Here the poor human heart lets itself out, in its ignorant reasonings. How little did these skeptics understand either the person or the path of the Son of God! How could they appreciate the motives that actuated Him either in what He did, or in what He did not do? He opened the eyes of the blind, in order that "the works of God might be made manifest in him." And He did not prevent the death of Lazarus, that God might be glorified thereby.

But what did they know about all this? Absolutely nothing. The blessed One moved at far too high an elevation to be within the ken of worldly religionists and skeptical reasoners. "The world knew Him not." God understood and appreciated Him perfectly. This was enough. What were the thoughts of men to One who ever walked in calm communion with the Father? They were utterly incapable of forming a correct judgment either of Himself or of His ways. They carried on their reasonings in that thick moral darkness in which they dwelt.

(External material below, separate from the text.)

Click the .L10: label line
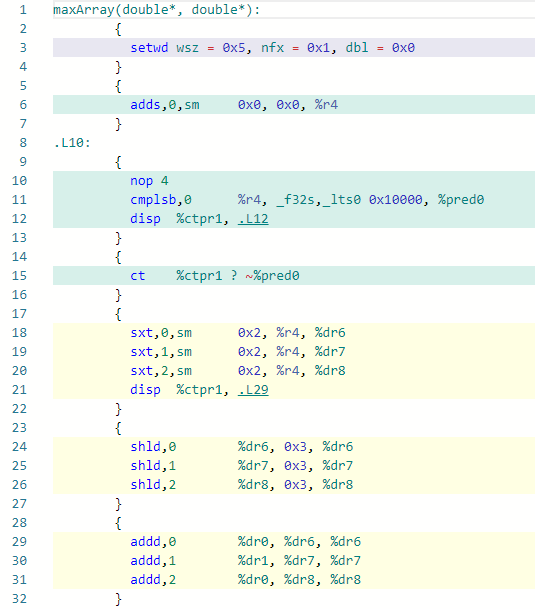pos(72,143)
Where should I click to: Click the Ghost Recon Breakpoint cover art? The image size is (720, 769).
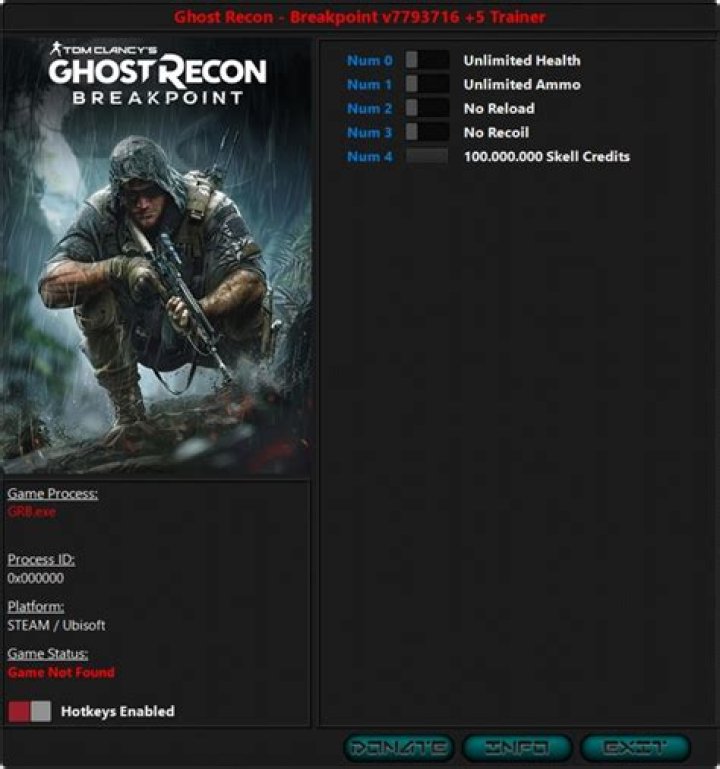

Thus it is still. Human reasonings are begun, continued, and ended in darkness. Man reasons about God; reasons about Christ; reasons about Scripture; reasons about heaven, about hell, about eternity; about all sorts of things. But all his reasonings are worse, far worse, than worthless. Men are no more capable of understanding or appreciating the written Word now, than they were of understanding or appreciating the living Word, when He was amongst them. Indeed, the two things must go together. As the living Word and the written Word are one, so to know the one we must know the other; but the natural, the unrenewed, the unconverted man knows neither. He is totally blind, in utter darkness, dead; and when, without reality, he makes a religious profession, he is "twice dead"—dead in nature and dead in his religion. What are his thoughts, his reasonings, his conclusions worth? They are baseless, false, ruinous.

Nor is there the slightest use in arguing with unconverted people. It only tends to deceive them by leading them to suppose that they can argue. It is always the best way to deal solemnly with them as to their own moral condition before God. We do not find our Lord taking any notice of the unbelieving reasonings of those around Him. He only again groans and goes on His way. "Jesus therefore, again groaning in Himself, cometh to the grave. It was a cave, and a stone lay upon it."

This second groan is deeply affecting. He groaned, at first, in sympathy with the mourners around Him. He groaned again over the hardness and dark unbelief of the human heart, and of the heart of Israel in particular. But, be it carefully noted, He does not attempt to explain His reasons for not having hindered the death of His friend, although He had opened the eyes of the blind.